Vargas was designated for assignment by the Padres on March 31, 2017. He cleared waivers and was sent outright to the Double–A San Antonio Missions on April 5. After splitting the season between San Antonio and the Triple-A El Paso Chihuahuas, he elected free agency on November 6.

===Washington Nationals===
On December 18, 2017, Vargas signed a minor league deal with the Washington Nationals organization. He was assigned to the Triple-A Syracuse Chiefs for the 2018 season. Vargas split the season between Syracuse and the Double-A Harrisburg Senators, pitching to a 2-8 record and 5.14 ERA in 22 games. He elected free agency on November 2, 2018.

===Sultanes de Monterrey===
On April 3, 2019, Vargas signed with the Sultanes de Monterrey of the Mexican League. He made 32 appearances (18 starts) for Monterrey, compiling an 8-6 record and 4.34 ERA with 92 strikeouts across 114 innings pitched. Vargas did not play in a game in 2020 due to the cancellation of the Mexican League season because of the COVID-19 pandemic.

===Ibaraki Astroplanets===
On December 16, 2020, Vargas signed with the Ibaraki Astroplanets of the Japanese independent Baseball Challenge League.

===Sultanes de Monterrey (second stint)===
On July 5, 2021, it was announced that Vargas had left the Astroplanets and re-signed with the Sultanes de Monterrey of the Mexican League. In two starts for Monterrey, he posted a 1-0 record and 2.70 ERA with 10 strikeouts over 10 innings of work.

===Orix Buffaloes===
On August 21, 2021, Vargas signed with the Orix Buffaloes of the Nippon Professional Baseball (NPB) for $100,000 USD plus incentives.
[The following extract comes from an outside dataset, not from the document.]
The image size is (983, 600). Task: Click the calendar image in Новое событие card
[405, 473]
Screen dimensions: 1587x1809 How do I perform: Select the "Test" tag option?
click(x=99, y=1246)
In five appearances down the stretch for Orix, he struggled to an 11.00 ERA and 1-1 record with seven strikeouts over nine innings of work.

Vargas made eight relief appearances for the Buffaloes in 2022, logging an 0-1 record and 6.59 ERA with 11 strikeouts across 13 2/3 innings pitched. Vargas was not retained following the season and became a free agent.

===Sultanes de Monterrey (third stint)===
On February 10, 2023, Vargas signed with the Sultanes de Monterrey of the Mexican League. In 10 games (6 starts) for Monterrey, he logged a 2–0 record and 3.69 ERA with 28 strikeouts across 31 2/3 innings pitched. Vargas did not appear in a game in the 2024 season.

In 2025, Vargas returned to Monterrey for a third consecutive season. In 15 games (12 starts) he threw 58.1 innings going 4-3 with a 4.78 ERA and 40 strikeouts.

===Pericos de Puebla===
On January 12, 2026, Vargas was traded to the Pericos de Puebla of the Mexican League. In 18 relief appearances for the Pericos, he posted a 2–0 record with a 8.56 ERA and 14 strikeouts in 13 2/3 innings pitched. On June 17, Vargas was waived by Puebla.

===El Águila de Veracruz===
On June 20, 2026, Vargas was claimed off waivers by El Águila de Veracruz of the Mexican League.

==International career==
On February 26, 2019, He was selected Mexico national baseball team at 2019 exhibition games against Japan.